__What is needed__
Scan the entries that follow and give only the number of lines containing "Source".

*** Opening of Input data ***

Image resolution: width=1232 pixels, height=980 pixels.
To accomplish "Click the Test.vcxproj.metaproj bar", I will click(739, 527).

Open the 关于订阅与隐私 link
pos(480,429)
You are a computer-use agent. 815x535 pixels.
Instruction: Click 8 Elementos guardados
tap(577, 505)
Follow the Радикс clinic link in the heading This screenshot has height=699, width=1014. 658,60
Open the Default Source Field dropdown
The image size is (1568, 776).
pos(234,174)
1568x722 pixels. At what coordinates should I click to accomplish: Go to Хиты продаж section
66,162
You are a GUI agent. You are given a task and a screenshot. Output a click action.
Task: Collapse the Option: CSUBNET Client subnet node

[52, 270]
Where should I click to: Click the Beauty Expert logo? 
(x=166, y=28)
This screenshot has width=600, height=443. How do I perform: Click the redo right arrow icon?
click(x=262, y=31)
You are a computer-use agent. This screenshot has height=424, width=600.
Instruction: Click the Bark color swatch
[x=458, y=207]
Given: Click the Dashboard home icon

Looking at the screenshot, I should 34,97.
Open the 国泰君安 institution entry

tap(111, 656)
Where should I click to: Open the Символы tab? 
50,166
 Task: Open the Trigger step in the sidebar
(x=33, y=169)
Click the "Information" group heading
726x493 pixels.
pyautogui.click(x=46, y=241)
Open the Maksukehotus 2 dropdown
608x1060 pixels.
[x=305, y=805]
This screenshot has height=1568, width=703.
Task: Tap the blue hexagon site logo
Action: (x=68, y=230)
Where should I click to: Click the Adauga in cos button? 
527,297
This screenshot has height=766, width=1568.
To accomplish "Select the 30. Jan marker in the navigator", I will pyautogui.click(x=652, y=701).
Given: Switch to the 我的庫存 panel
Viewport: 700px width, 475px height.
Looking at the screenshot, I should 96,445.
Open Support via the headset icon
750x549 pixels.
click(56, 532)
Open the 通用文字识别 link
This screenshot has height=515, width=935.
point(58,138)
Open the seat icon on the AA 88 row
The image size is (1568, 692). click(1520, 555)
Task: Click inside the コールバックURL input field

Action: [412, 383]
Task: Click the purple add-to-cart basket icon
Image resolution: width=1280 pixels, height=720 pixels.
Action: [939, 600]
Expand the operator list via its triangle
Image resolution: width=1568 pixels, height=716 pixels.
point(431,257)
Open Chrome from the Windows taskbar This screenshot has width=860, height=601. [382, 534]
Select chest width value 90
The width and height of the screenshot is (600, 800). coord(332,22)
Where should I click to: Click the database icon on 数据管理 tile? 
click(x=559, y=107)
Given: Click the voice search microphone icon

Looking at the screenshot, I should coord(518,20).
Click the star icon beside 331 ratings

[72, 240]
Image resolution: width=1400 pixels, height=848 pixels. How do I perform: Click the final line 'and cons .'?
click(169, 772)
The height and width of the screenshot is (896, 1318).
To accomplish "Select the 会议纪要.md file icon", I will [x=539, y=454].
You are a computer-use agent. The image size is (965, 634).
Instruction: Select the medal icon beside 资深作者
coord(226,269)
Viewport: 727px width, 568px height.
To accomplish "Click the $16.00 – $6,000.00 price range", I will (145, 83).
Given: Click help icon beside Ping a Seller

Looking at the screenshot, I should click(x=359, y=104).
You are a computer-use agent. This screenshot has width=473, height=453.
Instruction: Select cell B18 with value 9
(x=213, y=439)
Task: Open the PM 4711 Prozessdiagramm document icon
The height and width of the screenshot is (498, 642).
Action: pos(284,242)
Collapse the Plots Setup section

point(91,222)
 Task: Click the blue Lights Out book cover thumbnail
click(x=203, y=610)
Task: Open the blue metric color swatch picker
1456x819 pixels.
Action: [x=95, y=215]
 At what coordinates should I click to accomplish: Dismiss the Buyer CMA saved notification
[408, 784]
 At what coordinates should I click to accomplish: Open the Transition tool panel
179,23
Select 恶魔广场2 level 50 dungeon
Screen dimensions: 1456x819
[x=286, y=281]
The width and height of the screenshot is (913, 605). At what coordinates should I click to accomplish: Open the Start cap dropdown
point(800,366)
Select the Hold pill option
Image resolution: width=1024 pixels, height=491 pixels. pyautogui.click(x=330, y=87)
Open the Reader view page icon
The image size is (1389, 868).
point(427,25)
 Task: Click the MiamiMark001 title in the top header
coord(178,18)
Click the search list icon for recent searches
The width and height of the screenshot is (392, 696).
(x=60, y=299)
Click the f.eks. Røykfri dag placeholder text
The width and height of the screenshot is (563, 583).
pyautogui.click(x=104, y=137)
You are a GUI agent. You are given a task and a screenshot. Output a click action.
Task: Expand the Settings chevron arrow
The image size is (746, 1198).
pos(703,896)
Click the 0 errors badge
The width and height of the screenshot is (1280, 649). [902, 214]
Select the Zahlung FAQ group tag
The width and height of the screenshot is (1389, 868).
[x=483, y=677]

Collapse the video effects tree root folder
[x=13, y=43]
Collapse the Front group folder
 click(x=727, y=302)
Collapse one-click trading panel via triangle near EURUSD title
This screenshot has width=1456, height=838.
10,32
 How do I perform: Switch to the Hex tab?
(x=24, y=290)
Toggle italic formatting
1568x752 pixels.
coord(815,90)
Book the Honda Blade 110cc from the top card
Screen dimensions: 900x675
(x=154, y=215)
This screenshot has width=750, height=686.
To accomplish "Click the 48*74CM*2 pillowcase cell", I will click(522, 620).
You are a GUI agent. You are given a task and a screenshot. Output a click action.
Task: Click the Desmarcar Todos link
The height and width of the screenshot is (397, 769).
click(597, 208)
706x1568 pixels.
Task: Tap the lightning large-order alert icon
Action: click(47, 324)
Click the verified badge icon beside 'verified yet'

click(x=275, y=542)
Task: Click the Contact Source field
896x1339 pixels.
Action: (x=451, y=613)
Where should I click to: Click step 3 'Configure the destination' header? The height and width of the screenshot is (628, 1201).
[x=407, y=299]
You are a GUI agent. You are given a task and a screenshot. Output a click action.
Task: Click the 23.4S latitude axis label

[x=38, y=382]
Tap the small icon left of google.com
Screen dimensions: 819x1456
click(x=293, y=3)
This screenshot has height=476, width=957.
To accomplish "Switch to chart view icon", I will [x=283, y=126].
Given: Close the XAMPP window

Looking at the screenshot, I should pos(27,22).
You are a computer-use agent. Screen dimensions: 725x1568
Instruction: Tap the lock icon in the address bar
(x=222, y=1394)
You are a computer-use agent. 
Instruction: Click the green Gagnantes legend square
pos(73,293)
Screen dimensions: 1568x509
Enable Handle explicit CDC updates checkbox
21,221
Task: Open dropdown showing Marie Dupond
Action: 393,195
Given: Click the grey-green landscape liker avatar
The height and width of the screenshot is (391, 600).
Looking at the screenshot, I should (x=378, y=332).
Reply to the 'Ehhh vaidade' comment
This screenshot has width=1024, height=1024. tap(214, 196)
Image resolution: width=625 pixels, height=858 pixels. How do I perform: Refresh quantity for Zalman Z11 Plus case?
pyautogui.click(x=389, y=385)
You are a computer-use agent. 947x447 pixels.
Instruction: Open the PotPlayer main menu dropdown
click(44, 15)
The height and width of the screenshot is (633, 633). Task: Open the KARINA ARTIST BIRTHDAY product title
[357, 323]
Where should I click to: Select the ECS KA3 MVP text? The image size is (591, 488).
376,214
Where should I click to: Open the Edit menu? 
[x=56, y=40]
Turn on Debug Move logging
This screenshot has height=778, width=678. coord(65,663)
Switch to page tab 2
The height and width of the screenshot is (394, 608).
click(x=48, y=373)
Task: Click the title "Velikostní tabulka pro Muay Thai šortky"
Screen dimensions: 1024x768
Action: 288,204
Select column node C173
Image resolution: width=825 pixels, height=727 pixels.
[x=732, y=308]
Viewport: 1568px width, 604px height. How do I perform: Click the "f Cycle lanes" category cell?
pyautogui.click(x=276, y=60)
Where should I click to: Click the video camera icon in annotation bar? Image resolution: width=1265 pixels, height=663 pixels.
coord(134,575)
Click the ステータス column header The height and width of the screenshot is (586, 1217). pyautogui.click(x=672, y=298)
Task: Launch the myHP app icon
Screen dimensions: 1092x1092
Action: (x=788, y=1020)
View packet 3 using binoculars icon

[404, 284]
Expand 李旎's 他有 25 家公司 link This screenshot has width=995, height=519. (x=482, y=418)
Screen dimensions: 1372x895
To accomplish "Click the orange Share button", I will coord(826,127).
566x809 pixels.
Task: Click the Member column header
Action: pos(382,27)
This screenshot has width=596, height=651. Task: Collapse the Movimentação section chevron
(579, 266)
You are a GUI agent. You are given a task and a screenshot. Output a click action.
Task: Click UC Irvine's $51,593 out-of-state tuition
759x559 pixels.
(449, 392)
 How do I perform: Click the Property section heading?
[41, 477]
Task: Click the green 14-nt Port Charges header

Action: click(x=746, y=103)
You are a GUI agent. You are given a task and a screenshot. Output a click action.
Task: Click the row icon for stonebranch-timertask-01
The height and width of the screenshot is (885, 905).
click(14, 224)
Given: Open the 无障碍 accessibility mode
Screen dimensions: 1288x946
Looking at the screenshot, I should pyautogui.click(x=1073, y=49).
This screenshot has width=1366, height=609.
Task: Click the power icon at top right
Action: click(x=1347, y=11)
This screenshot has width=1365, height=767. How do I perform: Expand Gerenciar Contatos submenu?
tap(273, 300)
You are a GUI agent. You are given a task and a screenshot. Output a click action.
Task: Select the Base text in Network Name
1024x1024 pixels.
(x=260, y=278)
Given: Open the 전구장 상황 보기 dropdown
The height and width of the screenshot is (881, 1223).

*** Close of Input data ***

__Exercise result__
2